Bytes-Per-Token Estimation Formula

The per-token memory estimate used in batch sizing sums the activation footprint across each layer of the model:

\[ \text{bpt} = \bigl(\underbrace{4}_{\text{input}} + \underbrace{d_e \cdot 4}_{\text{embedding}} + \underbrace{C_f \cdot 4}_{\text{conv}} + \underbrace{l_u \cdot d_{\text{bi}} \cdot 4}_{\text{LSTM out}} + \underbrace{l_u \cdot 4 \cdot d_{\text{bi}} \cdot 4}_{\text{LSTM gates}} + \underbrace{n_l \cdot 4}_{\text{CRF/output}}\bigr) \times \alpha \]

Term Formula Default value Description
Input 4 4 One int32 per position
Embedding \(d_e \times 4\) 512 Float32 embedding vector
Conv \(C_f \times 4\) 1,536 Conv filter outputs (\(C_f\) = filters \(\times\) layers = 128 \(\times\) 3)
LSTM out \(l_u \times d_{\text{bi}} \times 4\) 768 Recurrent layer outputs (96 units \(\times\) 2 directions)
LSTM gates \(l_u \times 4 \times d_{\text{bi}} \times 4\) 3,072 Four LSTM gates, both directions
CRF/output \(n_l \times 4\) 40 Prediction scores for ~10 labels
Subtotal 5,932
Overhead (\(\alpha\) = 1.12) 12% TensorFlow bookkeeping
Total bpt ~6,644 bytes per token

Usable Memory at Runtime

When Tranquillyzer is running, it queries TensorFlow to find out how much GPU memory is already in use and calculates the usable portion:

\[ U = \max\!\bigl(0,\; (V_{\text{total}} - V_{\text{in use}}) \times (1 - H)\bigr) \]
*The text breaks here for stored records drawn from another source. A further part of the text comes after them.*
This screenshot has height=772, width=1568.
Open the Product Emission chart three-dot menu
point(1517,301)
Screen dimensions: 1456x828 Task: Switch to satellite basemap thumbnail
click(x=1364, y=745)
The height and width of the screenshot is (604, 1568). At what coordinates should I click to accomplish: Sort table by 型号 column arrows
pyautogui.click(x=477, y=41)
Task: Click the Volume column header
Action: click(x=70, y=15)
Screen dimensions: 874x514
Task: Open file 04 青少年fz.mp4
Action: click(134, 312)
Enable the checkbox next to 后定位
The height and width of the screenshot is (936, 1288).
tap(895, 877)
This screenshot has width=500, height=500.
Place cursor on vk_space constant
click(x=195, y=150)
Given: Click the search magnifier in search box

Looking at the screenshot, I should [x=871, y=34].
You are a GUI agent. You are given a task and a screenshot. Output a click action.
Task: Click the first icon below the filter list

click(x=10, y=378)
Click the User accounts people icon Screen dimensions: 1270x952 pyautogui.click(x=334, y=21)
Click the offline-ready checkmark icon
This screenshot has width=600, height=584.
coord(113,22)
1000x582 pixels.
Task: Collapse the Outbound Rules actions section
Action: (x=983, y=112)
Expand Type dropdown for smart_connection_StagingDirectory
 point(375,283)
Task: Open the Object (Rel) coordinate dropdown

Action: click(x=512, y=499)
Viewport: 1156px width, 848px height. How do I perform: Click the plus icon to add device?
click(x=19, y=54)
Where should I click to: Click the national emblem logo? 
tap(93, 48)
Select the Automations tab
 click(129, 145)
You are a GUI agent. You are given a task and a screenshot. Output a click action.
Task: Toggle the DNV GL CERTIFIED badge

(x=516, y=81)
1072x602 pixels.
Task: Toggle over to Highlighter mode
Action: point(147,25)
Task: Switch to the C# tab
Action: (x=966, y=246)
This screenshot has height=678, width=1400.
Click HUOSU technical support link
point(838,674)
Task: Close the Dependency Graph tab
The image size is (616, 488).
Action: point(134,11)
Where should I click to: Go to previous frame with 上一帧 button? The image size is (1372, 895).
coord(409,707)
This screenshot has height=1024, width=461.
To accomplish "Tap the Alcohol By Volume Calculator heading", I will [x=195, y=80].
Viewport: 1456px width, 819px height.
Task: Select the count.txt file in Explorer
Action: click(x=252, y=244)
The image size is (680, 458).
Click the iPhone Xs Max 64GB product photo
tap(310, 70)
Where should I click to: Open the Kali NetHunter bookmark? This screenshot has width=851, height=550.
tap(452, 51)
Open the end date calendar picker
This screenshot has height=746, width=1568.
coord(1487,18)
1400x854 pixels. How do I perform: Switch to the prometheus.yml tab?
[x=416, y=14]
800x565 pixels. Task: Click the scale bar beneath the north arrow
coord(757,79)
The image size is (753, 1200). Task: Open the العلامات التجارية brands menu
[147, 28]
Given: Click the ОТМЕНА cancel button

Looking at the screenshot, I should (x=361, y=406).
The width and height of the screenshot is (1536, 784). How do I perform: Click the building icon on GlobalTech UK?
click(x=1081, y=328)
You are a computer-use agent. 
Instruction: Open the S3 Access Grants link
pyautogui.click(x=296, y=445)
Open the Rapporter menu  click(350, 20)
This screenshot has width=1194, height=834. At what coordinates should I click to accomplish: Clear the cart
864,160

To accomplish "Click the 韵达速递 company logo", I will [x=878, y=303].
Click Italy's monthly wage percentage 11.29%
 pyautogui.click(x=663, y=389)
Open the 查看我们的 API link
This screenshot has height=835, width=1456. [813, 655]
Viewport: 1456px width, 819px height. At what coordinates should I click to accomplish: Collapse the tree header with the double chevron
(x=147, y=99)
  • \(V_{\text{total}}\) = the GPU memory budget you specified via --gpu-mem (default 12 GB)
  • \(V_{\text{in use}}\) = memory already allocated by TensorFlow on that GPU
  • \(H\) = headroom fraction (--vram-headroom, default 0.35)

Before a model is loaded, \(V_{\text{in use}} = 0\), which gives the simpler formula \(U \approx V \times (1 - H)\) used for the feasibility estimates.

Two-Tier Batching with --token-cap-above

By default, Tranquillyzer uses the conservative \(\min(B_{\text{tokens}}, B_{\text{mem}})\) for every length bin. The --token-cap-above flag enables a two-tier strategy:

  • Short-read bins (padded length < threshold): batch size is set by GPU memory capacity only (\(B_{\text{mem}}\)), ignoring the token budget. This allows larger batches because short reads rarely approach OOM limits.
  • Long-read bins (padded length \(\geq\) threshold): batch size uses the safer \(\min(B_{\text{tokens}}, B_{\text{mem}})\) to protect against OOM.

For example, --token-cap-above 5000 uses aggressive GPU-capacity-only batching for bins up to 5,000 bp, while longer bins use the dual-constraint approach.